*Assignment:* Every entry must come back exactly as it was written.

(Collected data entries)
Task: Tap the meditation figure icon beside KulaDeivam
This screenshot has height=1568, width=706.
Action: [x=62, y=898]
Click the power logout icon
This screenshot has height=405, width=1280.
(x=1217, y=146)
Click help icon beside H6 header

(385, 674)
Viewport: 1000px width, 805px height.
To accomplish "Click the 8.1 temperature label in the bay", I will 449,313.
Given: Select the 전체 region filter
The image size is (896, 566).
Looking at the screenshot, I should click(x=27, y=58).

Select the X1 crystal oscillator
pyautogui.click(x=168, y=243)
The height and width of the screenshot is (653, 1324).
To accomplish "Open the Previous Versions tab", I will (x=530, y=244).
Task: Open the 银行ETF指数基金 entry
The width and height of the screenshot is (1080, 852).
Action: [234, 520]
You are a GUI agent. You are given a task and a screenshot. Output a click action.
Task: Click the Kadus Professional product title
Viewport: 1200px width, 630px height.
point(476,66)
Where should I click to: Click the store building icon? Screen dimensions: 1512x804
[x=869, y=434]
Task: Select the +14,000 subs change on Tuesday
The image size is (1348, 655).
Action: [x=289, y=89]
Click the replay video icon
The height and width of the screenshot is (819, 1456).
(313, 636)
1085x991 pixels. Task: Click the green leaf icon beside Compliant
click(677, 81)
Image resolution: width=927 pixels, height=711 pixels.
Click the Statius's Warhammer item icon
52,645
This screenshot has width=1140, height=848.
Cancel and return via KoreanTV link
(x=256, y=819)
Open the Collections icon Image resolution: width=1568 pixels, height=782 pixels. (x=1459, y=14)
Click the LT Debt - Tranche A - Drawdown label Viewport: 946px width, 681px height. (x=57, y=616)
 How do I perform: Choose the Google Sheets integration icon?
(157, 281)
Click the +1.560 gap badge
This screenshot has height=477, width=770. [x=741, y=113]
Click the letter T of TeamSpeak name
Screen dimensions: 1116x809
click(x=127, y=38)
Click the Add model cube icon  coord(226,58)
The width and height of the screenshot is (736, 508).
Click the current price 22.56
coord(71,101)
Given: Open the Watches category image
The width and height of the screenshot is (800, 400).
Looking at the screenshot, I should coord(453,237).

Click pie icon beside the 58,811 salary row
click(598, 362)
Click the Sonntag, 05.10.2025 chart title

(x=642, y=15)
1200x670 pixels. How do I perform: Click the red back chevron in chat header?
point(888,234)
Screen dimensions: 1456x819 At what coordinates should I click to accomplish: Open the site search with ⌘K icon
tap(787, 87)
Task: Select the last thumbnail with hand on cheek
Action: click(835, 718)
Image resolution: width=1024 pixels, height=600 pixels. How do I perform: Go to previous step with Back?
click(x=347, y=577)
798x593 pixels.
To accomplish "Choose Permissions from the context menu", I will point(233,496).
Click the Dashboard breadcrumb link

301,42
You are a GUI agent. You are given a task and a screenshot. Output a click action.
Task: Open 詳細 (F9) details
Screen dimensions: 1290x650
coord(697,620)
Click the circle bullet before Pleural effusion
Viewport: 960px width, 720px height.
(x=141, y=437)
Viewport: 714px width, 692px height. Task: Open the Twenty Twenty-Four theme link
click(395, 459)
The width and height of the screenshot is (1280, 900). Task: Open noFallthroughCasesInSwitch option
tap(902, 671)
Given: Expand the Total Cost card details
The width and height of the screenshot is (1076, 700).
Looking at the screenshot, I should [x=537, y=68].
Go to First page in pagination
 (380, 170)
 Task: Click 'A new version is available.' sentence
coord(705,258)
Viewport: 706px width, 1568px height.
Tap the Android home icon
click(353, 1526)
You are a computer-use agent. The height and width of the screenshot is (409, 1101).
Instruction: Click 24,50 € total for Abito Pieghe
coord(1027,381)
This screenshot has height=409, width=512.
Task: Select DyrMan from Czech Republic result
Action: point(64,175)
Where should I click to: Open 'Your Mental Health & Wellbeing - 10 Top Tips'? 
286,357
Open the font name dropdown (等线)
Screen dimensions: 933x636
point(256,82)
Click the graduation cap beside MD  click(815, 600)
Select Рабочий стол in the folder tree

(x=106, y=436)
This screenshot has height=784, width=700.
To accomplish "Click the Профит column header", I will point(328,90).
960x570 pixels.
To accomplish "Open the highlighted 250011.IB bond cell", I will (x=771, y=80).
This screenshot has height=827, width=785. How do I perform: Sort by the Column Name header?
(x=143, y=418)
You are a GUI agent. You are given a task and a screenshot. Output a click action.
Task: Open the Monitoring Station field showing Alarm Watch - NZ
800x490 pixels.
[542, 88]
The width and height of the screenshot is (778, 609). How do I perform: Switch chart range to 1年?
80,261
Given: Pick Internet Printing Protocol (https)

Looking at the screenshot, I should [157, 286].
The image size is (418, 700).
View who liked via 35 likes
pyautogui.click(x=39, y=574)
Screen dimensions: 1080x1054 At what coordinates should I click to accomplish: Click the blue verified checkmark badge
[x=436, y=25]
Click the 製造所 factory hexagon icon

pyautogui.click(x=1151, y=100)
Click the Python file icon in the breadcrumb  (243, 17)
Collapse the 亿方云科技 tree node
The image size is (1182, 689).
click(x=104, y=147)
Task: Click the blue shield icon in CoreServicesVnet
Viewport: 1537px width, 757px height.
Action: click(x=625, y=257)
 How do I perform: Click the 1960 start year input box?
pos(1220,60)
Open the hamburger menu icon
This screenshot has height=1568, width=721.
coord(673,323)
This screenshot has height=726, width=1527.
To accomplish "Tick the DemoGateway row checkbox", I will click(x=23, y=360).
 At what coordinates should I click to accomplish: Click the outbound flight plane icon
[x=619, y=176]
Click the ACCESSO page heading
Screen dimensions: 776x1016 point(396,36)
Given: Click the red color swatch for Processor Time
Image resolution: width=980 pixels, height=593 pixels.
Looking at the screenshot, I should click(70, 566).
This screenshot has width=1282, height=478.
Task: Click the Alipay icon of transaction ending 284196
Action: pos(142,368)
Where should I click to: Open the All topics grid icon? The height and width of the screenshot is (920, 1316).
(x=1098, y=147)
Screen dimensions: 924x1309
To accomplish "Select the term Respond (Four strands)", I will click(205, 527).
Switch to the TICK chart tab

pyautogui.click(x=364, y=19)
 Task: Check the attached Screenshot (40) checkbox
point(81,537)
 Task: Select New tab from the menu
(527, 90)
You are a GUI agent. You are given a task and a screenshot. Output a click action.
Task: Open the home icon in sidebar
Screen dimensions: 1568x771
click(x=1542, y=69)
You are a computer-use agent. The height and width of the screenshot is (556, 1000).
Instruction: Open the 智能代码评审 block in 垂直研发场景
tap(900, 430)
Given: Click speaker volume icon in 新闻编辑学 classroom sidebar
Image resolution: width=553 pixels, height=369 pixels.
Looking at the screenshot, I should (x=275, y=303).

*Solution for this task:*
Task: Tap the meditation figure icon beside KulaDeivam
This screenshot has height=1568, width=706.
Action: [x=62, y=898]
Click the power logout icon
This screenshot has height=405, width=1280.
(x=1217, y=146)
Click help icon beside H6 header

(385, 674)
Viewport: 1000px width, 805px height.
To accomplish "Click the 8.1 temperature label in the bay", I will 449,313.
Given: Select the 전체 region filter
The image size is (896, 566).
Looking at the screenshot, I should click(x=27, y=58).

Select the X1 crystal oscillator
pyautogui.click(x=168, y=243)
The height and width of the screenshot is (653, 1324).
To accomplish "Open the Previous Versions tab", I will (x=530, y=244).
Task: Open the 银行ETF指数基金 entry
The width and height of the screenshot is (1080, 852).
Action: [234, 520]
You are a GUI agent. You are given a task and a screenshot. Output a click action.
Task: Click the Kadus Professional product title
Viewport: 1200px width, 630px height.
point(476,66)
Where should I click to: Click the store building icon? Screen dimensions: 1512x804
[x=869, y=434]
Task: Select the +14,000 subs change on Tuesday
The image size is (1348, 655).
Action: [x=289, y=89]
Click the replay video icon
The height and width of the screenshot is (819, 1456).
(313, 636)
1085x991 pixels. Task: Click the green leaf icon beside Compliant
click(677, 81)
Image resolution: width=927 pixels, height=711 pixels.
Click the Statius's Warhammer item icon
52,645
This screenshot has width=1140, height=848.
Cancel and return via KoreanTV link
(x=256, y=819)
Open the Collections icon Image resolution: width=1568 pixels, height=782 pixels. (x=1459, y=14)
Click the LT Debt - Tranche A - Drawdown label Viewport: 946px width, 681px height. (x=57, y=616)
 How do I perform: Choose the Google Sheets integration icon?
(157, 281)
Click the +1.560 gap badge
This screenshot has height=477, width=770. [x=741, y=113]
Click the letter T of TeamSpeak name
Screen dimensions: 1116x809
click(x=127, y=38)
Click the Add model cube icon  coord(226,58)
The width and height of the screenshot is (736, 508).
Click the current price 22.56
coord(71,101)
Given: Open the Watches category image
The width and height of the screenshot is (800, 400).
Looking at the screenshot, I should coord(453,237).

Click pie icon beside the 58,811 salary row
click(598, 362)
Click the Sonntag, 05.10.2025 chart title

(x=642, y=15)
1200x670 pixels. How do I perform: Click the red back chevron in chat header?
point(888,234)
Screen dimensions: 1456x819 At what coordinates should I click to accomplish: Open the site search with ⌘K icon
tap(787, 87)
Task: Select the last thumbnail with hand on cheek
Action: click(835, 718)
Image resolution: width=1024 pixels, height=600 pixels. How do I perform: Go to previous step with Back?
click(x=347, y=577)
798x593 pixels.
To accomplish "Choose Permissions from the context menu", I will point(233,496).
Click the Dashboard breadcrumb link

301,42
You are a GUI agent. You are given a task and a screenshot. Output a click action.
Task: Open 詳細 (F9) details
Screen dimensions: 1290x650
coord(697,620)
Click the circle bullet before Pleural effusion
Viewport: 960px width, 720px height.
(x=141, y=437)
Viewport: 714px width, 692px height. Task: Open the Twenty Twenty-Four theme link
click(395, 459)
The width and height of the screenshot is (1280, 900). Task: Open noFallthroughCasesInSwitch option
tap(902, 671)
Given: Expand the Total Cost card details
The width and height of the screenshot is (1076, 700).
Looking at the screenshot, I should [x=537, y=68].
Go to First page in pagination
 (380, 170)
 Task: Click 'A new version is available.' sentence
coord(705,258)
Viewport: 706px width, 1568px height.
Tap the Android home icon
click(353, 1526)
You are a computer-use agent. The height and width of the screenshot is (409, 1101).
Instruction: Click 24,50 € total for Abito Pieghe
coord(1027,381)
This screenshot has height=409, width=512.
Task: Select DyrMan from Czech Republic result
Action: point(64,175)
Where should I click to: Open 'Your Mental Health & Wellbeing - 10 Top Tips'? 
286,357
Open the font name dropdown (等线)
Screen dimensions: 933x636
point(256,82)
Click the graduation cap beside MD  click(815, 600)
Select Рабочий стол in the folder tree

(x=106, y=436)
This screenshot has height=784, width=700.
To accomplish "Click the Профит column header", I will point(328,90).
960x570 pixels.
To accomplish "Open the highlighted 250011.IB bond cell", I will (x=771, y=80).
This screenshot has height=827, width=785. How do I perform: Sort by the Column Name header?
(x=143, y=418)
You are a GUI agent. You are given a task and a screenshot. Output a click action.
Task: Open the Monitoring Station field showing Alarm Watch - NZ
800x490 pixels.
[542, 88]
The width and height of the screenshot is (778, 609). How do I perform: Switch chart range to 1年?
80,261
Given: Pick Internet Printing Protocol (https)

Looking at the screenshot, I should [157, 286].
The image size is (418, 700).
View who liked via 35 likes
pyautogui.click(x=39, y=574)
Screen dimensions: 1080x1054 At what coordinates should I click to accomplish: Click the blue verified checkmark badge
[x=436, y=25]
Click the 製造所 factory hexagon icon

pyautogui.click(x=1151, y=100)
Click the Python file icon in the breadcrumb  (243, 17)
Collapse the 亿方云科技 tree node
The image size is (1182, 689).
click(x=104, y=147)
Task: Click the blue shield icon in CoreServicesVnet
Viewport: 1537px width, 757px height.
Action: click(x=625, y=257)
 How do I perform: Click the 1960 start year input box?
pos(1220,60)
Open the hamburger menu icon
This screenshot has height=1568, width=721.
coord(673,323)
This screenshot has height=726, width=1527.
To accomplish "Tick the DemoGateway row checkbox", I will click(x=23, y=360).
 At what coordinates should I click to accomplish: Click the outbound flight plane icon
[x=619, y=176]
Click the ACCESSO page heading
Screen dimensions: 776x1016 point(396,36)
Given: Click the red color swatch for Processor Time
Image resolution: width=980 pixels, height=593 pixels.
Looking at the screenshot, I should click(70, 566).
This screenshot has width=1282, height=478.
Task: Click the Alipay icon of transaction ending 284196
Action: pos(142,368)
Where should I click to: Open the All topics grid icon? The height and width of the screenshot is (920, 1316).
(x=1098, y=147)
Screen dimensions: 924x1309
To accomplish "Select the term Respond (Four strands)", I will click(205, 527).
Switch to the TICK chart tab

pyautogui.click(x=364, y=19)
 Task: Check the attached Screenshot (40) checkbox
point(81,537)
 Task: Select New tab from the menu
(527, 90)
You are a GUI agent. You are given a task and a screenshot. Output a click action.
Task: Open the home icon in sidebar
Screen dimensions: 1568x771
click(x=1542, y=69)
You are a computer-use agent. The height and width of the screenshot is (556, 1000).
Instruction: Open the 智能代码评审 block in 垂直研发场景
tap(900, 430)
Given: Click speaker volume icon in 新闻编辑学 classroom sidebar
Image resolution: width=553 pixels, height=369 pixels.
Looking at the screenshot, I should (x=275, y=303).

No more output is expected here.